Available data >>

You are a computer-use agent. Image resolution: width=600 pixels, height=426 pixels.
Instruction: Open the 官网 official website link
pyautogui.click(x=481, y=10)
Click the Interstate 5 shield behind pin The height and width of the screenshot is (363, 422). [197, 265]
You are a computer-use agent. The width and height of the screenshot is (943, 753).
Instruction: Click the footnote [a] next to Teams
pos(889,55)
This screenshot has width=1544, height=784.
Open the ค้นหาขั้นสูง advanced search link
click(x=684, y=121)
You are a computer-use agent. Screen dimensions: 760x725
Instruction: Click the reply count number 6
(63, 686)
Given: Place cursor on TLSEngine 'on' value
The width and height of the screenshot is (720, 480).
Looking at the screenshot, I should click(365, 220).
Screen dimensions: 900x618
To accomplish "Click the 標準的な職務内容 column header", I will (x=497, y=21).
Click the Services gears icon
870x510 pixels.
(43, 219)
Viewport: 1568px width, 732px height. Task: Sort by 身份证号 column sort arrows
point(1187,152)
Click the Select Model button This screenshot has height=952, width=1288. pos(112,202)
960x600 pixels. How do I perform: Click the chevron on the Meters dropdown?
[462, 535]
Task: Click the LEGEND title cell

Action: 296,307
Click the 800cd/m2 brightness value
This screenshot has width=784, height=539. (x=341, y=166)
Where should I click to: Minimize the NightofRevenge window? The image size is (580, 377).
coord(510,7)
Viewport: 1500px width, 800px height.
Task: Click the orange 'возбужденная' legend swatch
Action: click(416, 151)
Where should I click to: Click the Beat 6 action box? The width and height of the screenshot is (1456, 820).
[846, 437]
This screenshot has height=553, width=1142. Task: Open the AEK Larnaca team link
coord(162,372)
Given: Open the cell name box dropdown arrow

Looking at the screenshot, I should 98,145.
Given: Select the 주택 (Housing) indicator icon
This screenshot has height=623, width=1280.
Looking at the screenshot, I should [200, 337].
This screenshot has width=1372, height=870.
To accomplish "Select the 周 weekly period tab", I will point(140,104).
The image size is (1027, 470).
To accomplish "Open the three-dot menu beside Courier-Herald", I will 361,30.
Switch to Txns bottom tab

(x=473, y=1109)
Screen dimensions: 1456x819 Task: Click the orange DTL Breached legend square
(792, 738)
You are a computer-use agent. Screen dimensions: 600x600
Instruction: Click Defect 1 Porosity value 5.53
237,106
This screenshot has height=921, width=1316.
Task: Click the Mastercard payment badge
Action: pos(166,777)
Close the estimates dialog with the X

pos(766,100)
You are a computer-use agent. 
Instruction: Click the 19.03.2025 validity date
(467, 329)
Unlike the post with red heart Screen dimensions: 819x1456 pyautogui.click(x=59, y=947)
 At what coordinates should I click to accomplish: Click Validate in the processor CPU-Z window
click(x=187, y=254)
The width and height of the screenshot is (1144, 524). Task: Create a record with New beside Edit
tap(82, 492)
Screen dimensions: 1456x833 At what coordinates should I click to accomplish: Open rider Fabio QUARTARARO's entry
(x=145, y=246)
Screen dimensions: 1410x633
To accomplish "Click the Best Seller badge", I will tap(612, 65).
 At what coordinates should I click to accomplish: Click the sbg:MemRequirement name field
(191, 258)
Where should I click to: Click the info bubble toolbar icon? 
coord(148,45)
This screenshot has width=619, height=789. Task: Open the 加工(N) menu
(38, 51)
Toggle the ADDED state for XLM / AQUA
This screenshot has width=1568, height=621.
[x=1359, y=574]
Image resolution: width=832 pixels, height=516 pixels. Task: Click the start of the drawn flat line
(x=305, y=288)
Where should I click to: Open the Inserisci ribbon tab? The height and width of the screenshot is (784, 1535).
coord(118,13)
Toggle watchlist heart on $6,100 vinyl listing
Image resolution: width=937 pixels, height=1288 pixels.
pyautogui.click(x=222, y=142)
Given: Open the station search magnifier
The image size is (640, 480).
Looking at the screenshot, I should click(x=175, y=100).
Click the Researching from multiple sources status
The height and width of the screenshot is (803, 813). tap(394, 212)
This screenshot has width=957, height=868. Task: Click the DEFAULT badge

What is needed >> Word for word, restate the material above.

Answer section >>
You are a computer-use agent. Image resolution: width=600 pixels, height=426 pixels.
Instruction: Open the 官网 official website link
pyautogui.click(x=481, y=10)
Click the Interstate 5 shield behind pin The height and width of the screenshot is (363, 422). [197, 265]
You are a computer-use agent. The width and height of the screenshot is (943, 753).
Instruction: Click the footnote [a] next to Teams
pos(889,55)
This screenshot has width=1544, height=784.
Open the ค้นหาขั้นสูง advanced search link
click(x=684, y=121)
You are a computer-use agent. Screen dimensions: 760x725
Instruction: Click the reply count number 6
(63, 686)
Given: Place cursor on TLSEngine 'on' value
The width and height of the screenshot is (720, 480).
Looking at the screenshot, I should click(365, 220).
Screen dimensions: 900x618
To accomplish "Click the 標準的な職務内容 column header", I will (x=497, y=21).
Click the Services gears icon
870x510 pixels.
(43, 219)
Viewport: 1568px width, 732px height. Task: Sort by 身份证号 column sort arrows
point(1187,152)
Click the Select Model button This screenshot has height=952, width=1288. pos(112,202)
960x600 pixels. How do I perform: Click the chevron on the Meters dropdown?
[462, 535]
Task: Click the LEGEND title cell

Action: 296,307
Click the 800cd/m2 brightness value
This screenshot has width=784, height=539. (x=341, y=166)
Where should I click to: Minimize the NightofRevenge window? The image size is (580, 377).
coord(510,7)
Viewport: 1500px width, 800px height.
Task: Click the orange 'возбужденная' legend swatch
Action: click(416, 151)
Where should I click to: Click the Beat 6 action box? The width and height of the screenshot is (1456, 820).
[846, 437]
This screenshot has height=553, width=1142. Task: Open the AEK Larnaca team link
coord(162,372)
Given: Open the cell name box dropdown arrow

Looking at the screenshot, I should 98,145.
Given: Select the 주택 (Housing) indicator icon
This screenshot has height=623, width=1280.
Looking at the screenshot, I should [200, 337].
This screenshot has width=1372, height=870.
To accomplish "Select the 周 weekly period tab", I will point(140,104).
The image size is (1027, 470).
To accomplish "Open the three-dot menu beside Courier-Herald", I will 361,30.
Switch to Txns bottom tab

(x=473, y=1109)
Screen dimensions: 1456x819 Task: Click the orange DTL Breached legend square
(792, 738)
You are a computer-use agent. Screen dimensions: 600x600
Instruction: Click Defect 1 Porosity value 5.53
237,106
This screenshot has height=921, width=1316.
Task: Click the Mastercard payment badge
Action: pos(166,777)
Close the estimates dialog with the X

pos(766,100)
You are a computer-use agent. 
Instruction: Click the 19.03.2025 validity date
(467, 329)
Unlike the post with red heart Screen dimensions: 819x1456 pyautogui.click(x=59, y=947)
 At what coordinates should I click to accomplish: Click Validate in the processor CPU-Z window
click(x=187, y=254)
The width and height of the screenshot is (1144, 524). Task: Create a record with New beside Edit
tap(82, 492)
Screen dimensions: 1456x833 At what coordinates should I click to accomplish: Open rider Fabio QUARTARARO's entry
(x=145, y=246)
Screen dimensions: 1410x633
To accomplish "Click the Best Seller badge", I will tap(612, 65).
 At what coordinates should I click to accomplish: Click the sbg:MemRequirement name field
(191, 258)
Where should I click to: Click the info bubble toolbar icon? 
coord(148,45)
This screenshot has width=619, height=789. Task: Open the 加工(N) menu
(38, 51)
Toggle the ADDED state for XLM / AQUA
This screenshot has width=1568, height=621.
[x=1359, y=574]
Image resolution: width=832 pixels, height=516 pixels. Task: Click the start of the drawn flat line
(x=305, y=288)
Where should I click to: Open the Inserisci ribbon tab? The height and width of the screenshot is (784, 1535).
coord(118,13)
Toggle watchlist heart on $6,100 vinyl listing
Image resolution: width=937 pixels, height=1288 pixels.
pyautogui.click(x=222, y=142)
Given: Open the station search magnifier
The image size is (640, 480).
Looking at the screenshot, I should click(x=175, y=100).
Click the Researching from multiple sources status
The height and width of the screenshot is (803, 813). tap(394, 212)
This screenshot has width=957, height=868. Task: Click the DEFAULT badge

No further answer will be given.